Friday, November 4, 2011

Music: Body and Soul


I am listening to Bach’s Cello Sonata #3 in C Major played by Pablo Casals.  The music is streaming on my computer.  In its journey, this music has been notes on paper, vibrations in air (a few times), magnetic trace on tape, grooves in vinyl, the 0s and 1s of digital code, and is now being transformed into some kind of neurological code in my head.

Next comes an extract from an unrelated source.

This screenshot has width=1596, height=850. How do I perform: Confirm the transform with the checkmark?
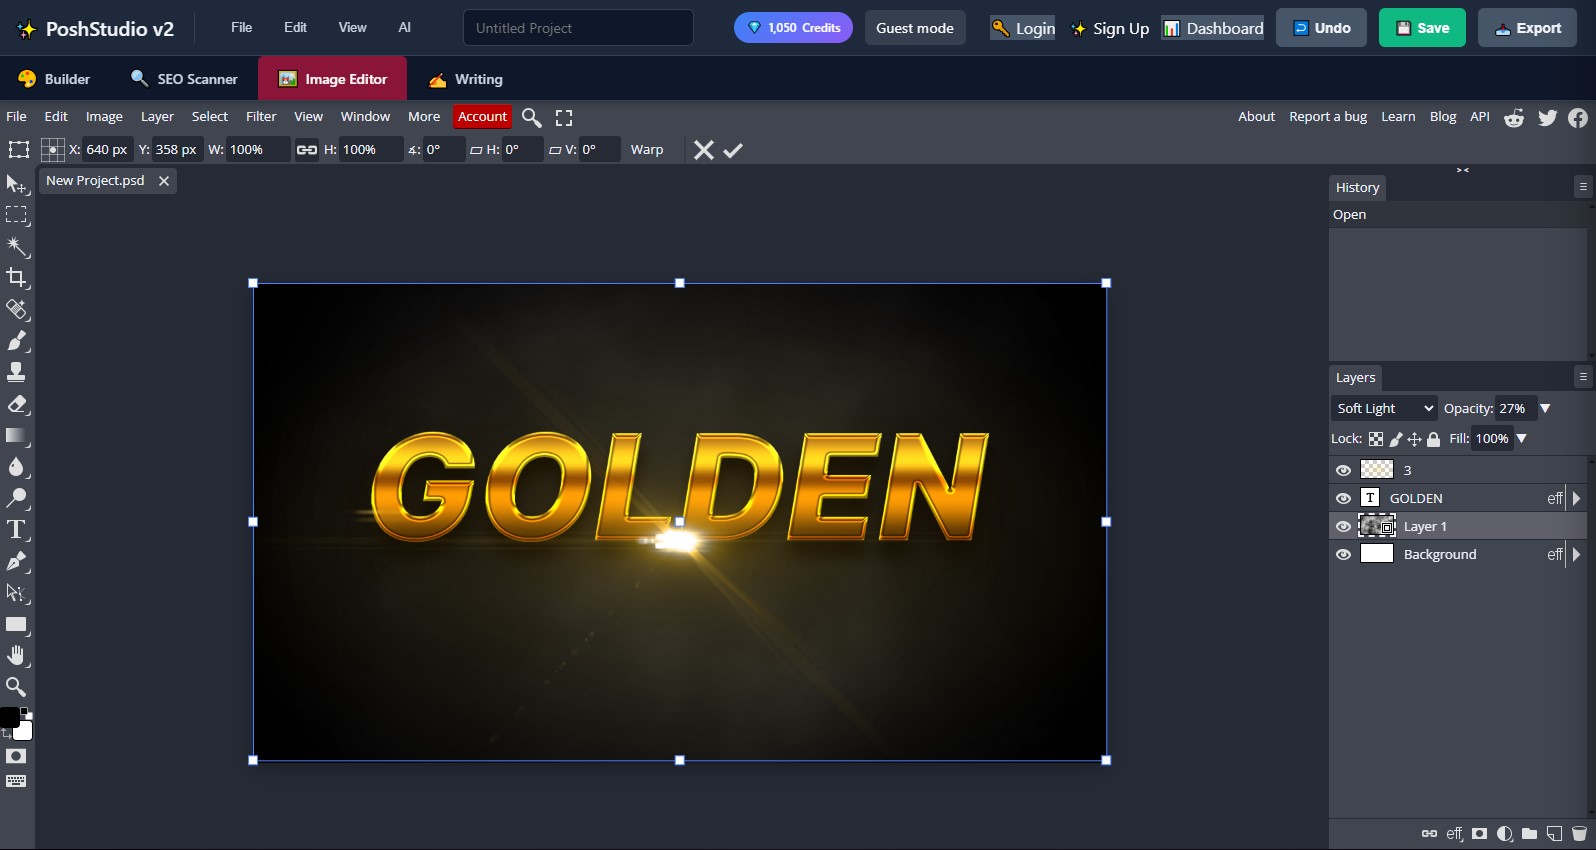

Throughout its journey, it has always been attached to a material media of some kind; yet the music is obviously something other than any particular material media -- paper, vinyl, plastic, silicon or air.  The music is not in the material, but in the particular way that the material is organized – e.g. of the endless ways that 0s and 1s could be organized in the digital media, there is only one way that is Pablo Casal's recording.  The material is passive to this arrangement – the vinyl takes whatever arrangement of grooves is impressed on it – but the arrangement cannot exist without the material. 

Music is thus dependent on material, but is something more than any particular material.  It is a form of information; I could have used as my example any written work in the same way I have used music.  Indeed, I could use any aspect of culture, for all culture has this characteristic of always requiring some material media as storage, yet being independent of any particular form of media.  Original paintings, of course, are different.  They cannot be copied and still be original.  But photos of such paintings can move easily from media to media.

The problem of the relationship of mind to body has been a long and interesting topic of discussion in our culture.  The positions range from the complete separation of the two -- dualism -- to the complete reduction of one into the other: materialism and idealism.  I would like to suggest that the relationship is somewhat analogous to the relationship of music to a medium.  Like music, the mind can only exist as part of a material media, yet it is something more than that media.  It is primarily a thing made of information, and information is something that can move about from media to media.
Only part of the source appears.